Look for the line that has "Task: Click the orange status circle in row 9" in the material below; please repeat it and every line after it, exactly, up to and including the line that has "This screenshot has width=505, height=375.", and nothing else.

---- Data listing

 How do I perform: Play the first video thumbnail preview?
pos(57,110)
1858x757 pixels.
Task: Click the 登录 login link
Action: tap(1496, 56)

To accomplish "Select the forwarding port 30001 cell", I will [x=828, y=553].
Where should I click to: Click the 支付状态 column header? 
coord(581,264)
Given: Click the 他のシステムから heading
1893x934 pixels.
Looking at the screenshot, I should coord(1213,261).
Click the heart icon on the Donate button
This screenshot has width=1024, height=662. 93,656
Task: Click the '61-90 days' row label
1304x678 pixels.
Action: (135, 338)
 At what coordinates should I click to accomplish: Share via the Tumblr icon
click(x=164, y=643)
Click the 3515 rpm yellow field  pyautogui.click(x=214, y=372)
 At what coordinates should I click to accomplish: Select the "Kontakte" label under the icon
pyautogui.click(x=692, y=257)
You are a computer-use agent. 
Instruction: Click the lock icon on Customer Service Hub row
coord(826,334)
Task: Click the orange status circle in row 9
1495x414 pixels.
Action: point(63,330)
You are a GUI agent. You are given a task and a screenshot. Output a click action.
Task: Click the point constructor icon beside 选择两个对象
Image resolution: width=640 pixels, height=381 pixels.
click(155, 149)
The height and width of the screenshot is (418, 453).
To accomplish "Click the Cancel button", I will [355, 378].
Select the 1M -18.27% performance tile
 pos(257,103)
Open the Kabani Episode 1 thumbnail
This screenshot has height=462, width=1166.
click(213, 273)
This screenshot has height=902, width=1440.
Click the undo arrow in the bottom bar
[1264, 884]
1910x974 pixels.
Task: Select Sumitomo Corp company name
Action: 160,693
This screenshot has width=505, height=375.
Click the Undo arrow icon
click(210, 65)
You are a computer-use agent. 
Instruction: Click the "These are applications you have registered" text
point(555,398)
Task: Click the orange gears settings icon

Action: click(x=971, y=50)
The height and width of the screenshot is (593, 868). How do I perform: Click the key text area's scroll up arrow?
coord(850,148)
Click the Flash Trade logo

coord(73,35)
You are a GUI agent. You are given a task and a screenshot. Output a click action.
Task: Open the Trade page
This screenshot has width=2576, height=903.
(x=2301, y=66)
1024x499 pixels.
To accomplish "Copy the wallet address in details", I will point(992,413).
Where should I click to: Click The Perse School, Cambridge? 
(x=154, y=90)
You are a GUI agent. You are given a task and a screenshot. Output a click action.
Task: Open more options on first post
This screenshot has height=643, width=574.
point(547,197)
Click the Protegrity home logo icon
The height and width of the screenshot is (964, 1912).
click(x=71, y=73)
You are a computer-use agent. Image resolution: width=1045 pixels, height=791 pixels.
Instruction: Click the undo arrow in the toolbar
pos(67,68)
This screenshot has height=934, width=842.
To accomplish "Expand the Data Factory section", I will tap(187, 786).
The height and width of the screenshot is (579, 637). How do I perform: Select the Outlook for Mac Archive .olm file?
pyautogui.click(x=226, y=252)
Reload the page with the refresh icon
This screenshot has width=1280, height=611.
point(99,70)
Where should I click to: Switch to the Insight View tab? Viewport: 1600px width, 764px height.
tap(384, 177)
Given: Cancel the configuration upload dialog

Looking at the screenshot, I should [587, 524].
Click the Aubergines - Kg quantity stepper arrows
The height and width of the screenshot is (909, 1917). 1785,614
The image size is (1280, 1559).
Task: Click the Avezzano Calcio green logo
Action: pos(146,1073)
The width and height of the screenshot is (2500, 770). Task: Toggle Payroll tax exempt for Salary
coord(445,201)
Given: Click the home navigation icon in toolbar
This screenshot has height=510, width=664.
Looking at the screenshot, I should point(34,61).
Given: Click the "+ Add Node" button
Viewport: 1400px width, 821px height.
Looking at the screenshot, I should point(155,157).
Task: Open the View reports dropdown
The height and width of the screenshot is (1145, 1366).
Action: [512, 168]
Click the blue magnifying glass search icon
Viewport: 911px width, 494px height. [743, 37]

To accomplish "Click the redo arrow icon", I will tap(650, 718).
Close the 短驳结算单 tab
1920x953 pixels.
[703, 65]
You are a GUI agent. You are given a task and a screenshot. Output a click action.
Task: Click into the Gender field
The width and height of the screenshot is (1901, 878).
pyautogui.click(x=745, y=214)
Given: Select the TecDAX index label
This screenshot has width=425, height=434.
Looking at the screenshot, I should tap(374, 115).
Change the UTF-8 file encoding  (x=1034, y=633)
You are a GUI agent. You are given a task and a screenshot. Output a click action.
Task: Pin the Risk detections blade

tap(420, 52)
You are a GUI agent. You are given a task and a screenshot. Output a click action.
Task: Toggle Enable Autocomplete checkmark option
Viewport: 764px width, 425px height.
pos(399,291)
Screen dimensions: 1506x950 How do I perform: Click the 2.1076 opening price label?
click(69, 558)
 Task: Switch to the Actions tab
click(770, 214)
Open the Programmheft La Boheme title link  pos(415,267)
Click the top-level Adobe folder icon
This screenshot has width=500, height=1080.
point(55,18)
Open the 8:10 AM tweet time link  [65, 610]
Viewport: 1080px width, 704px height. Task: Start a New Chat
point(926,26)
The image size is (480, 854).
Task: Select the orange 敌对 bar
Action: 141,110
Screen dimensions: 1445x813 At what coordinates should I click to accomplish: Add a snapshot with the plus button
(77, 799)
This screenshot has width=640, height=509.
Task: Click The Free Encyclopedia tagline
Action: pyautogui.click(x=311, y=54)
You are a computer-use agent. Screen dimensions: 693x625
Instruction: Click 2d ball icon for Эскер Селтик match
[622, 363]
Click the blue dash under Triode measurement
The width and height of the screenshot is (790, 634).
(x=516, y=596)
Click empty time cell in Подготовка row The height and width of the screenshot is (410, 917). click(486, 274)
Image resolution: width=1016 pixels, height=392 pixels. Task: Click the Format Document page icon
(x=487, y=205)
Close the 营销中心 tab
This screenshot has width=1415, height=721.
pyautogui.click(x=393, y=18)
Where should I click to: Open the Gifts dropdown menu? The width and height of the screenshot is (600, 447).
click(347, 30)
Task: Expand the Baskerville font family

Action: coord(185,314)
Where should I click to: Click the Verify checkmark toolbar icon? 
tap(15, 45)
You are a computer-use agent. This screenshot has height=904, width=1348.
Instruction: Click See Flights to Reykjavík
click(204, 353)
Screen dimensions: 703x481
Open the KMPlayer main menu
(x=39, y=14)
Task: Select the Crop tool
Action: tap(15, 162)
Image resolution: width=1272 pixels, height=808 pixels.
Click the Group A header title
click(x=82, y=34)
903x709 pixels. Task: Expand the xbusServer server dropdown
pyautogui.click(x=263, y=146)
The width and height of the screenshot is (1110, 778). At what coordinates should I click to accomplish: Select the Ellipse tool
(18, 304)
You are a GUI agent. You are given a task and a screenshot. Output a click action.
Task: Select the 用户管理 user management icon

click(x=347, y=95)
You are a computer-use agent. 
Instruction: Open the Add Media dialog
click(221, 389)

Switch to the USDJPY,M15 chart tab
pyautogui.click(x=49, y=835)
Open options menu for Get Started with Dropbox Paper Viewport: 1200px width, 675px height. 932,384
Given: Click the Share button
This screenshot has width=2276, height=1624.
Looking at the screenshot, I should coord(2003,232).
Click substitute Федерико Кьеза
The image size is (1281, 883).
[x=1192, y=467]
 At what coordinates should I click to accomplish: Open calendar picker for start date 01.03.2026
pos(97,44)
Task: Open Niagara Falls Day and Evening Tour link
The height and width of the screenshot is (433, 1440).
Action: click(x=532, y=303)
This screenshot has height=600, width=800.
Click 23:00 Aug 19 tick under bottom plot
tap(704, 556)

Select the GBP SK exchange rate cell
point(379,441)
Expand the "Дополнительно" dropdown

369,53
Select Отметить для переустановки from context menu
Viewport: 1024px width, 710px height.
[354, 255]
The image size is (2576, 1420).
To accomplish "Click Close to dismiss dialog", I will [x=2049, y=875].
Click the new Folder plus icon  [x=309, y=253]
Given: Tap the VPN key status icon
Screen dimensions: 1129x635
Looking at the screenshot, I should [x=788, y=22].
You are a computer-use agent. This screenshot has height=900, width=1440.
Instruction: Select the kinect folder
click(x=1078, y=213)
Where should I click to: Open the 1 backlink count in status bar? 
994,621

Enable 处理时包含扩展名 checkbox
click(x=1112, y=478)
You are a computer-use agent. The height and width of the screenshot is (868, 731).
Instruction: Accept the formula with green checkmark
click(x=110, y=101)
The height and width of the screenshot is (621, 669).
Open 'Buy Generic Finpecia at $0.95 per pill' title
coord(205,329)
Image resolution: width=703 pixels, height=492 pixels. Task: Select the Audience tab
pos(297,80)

--------

■ **Reply**:
Task: Click the orange status circle in row 9
1495x414 pixels.
Action: point(63,330)
You are a GUI agent. You are given a task and a screenshot. Output a click action.
Task: Click the point constructor icon beside 选择两个对象
Image resolution: width=640 pixels, height=381 pixels.
click(155, 149)
The height and width of the screenshot is (418, 453).
To accomplish "Click the Cancel button", I will [355, 378].
Select the 1M -18.27% performance tile
 pos(257,103)
Open the Kabani Episode 1 thumbnail
This screenshot has height=462, width=1166.
click(213, 273)
This screenshot has height=902, width=1440.
Click the undo arrow in the bottom bar
[1264, 884]
1910x974 pixels.
Task: Select Sumitomo Corp company name
Action: 160,693
This screenshot has width=505, height=375.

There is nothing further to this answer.